> **EXTRACTED RECORDS**
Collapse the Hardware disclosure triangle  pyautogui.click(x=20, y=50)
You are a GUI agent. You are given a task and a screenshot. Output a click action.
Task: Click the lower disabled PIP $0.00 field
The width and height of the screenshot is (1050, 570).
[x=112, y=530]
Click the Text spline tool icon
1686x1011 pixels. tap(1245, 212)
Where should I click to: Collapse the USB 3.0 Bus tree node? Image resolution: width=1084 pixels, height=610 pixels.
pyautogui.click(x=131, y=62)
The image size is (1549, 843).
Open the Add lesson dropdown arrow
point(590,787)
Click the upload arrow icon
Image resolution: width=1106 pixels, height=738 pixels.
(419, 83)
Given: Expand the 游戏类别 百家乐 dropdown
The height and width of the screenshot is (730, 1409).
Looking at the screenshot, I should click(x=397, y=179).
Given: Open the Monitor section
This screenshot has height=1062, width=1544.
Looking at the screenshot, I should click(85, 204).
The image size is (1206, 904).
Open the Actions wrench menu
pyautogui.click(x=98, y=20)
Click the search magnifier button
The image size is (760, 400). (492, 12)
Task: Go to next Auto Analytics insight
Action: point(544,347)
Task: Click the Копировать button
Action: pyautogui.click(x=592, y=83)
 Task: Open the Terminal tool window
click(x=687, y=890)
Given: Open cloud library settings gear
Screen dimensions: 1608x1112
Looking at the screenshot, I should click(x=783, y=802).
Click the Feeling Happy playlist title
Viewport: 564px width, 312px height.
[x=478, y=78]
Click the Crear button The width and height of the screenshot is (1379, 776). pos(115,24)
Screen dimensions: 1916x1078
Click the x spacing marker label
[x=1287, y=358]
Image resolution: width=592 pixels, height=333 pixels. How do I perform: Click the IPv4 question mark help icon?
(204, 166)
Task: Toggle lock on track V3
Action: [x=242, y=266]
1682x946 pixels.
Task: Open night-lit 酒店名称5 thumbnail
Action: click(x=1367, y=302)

> **TASK TO CARRY OUT**
Word for word, give the entire listing again.

> **RESPONSE**
Collapse the Hardware disclosure triangle  pyautogui.click(x=20, y=50)
You are a GUI agent. You are given a task and a screenshot. Output a click action.
Task: Click the lower disabled PIP $0.00 field
The width and height of the screenshot is (1050, 570).
[x=112, y=530]
Click the Text spline tool icon
1686x1011 pixels. tap(1245, 212)
Where should I click to: Collapse the USB 3.0 Bus tree node? Image resolution: width=1084 pixels, height=610 pixels.
pyautogui.click(x=131, y=62)
The image size is (1549, 843).
Open the Add lesson dropdown arrow
point(590,787)
Click the upload arrow icon
Image resolution: width=1106 pixels, height=738 pixels.
(419, 83)
Given: Expand the 游戏类别 百家乐 dropdown
The height and width of the screenshot is (730, 1409).
Looking at the screenshot, I should click(x=397, y=179).
Given: Open the Monitor section
This screenshot has height=1062, width=1544.
Looking at the screenshot, I should click(85, 204).
The image size is (1206, 904).
Open the Actions wrench menu
pyautogui.click(x=98, y=20)
Click the search magnifier button
The image size is (760, 400). (492, 12)
Task: Go to next Auto Analytics insight
Action: point(544,347)
Task: Click the Копировать button
Action: pyautogui.click(x=592, y=83)
 Task: Open the Terminal tool window
click(x=687, y=890)
Given: Open cloud library settings gear
Screen dimensions: 1608x1112
Looking at the screenshot, I should click(x=783, y=802).
Click the Feeling Happy playlist title
Viewport: 564px width, 312px height.
[x=478, y=78]
Click the Crear button The width and height of the screenshot is (1379, 776). pos(115,24)
Screen dimensions: 1916x1078
Click the x spacing marker label
[x=1287, y=358]
Image resolution: width=592 pixels, height=333 pixels. How do I perform: Click the IPv4 question mark help icon?
(204, 166)
Task: Toggle lock on track V3
Action: [x=242, y=266]
1682x946 pixels.
Task: Open night-lit 酒店名称5 thumbnail
Action: click(x=1367, y=302)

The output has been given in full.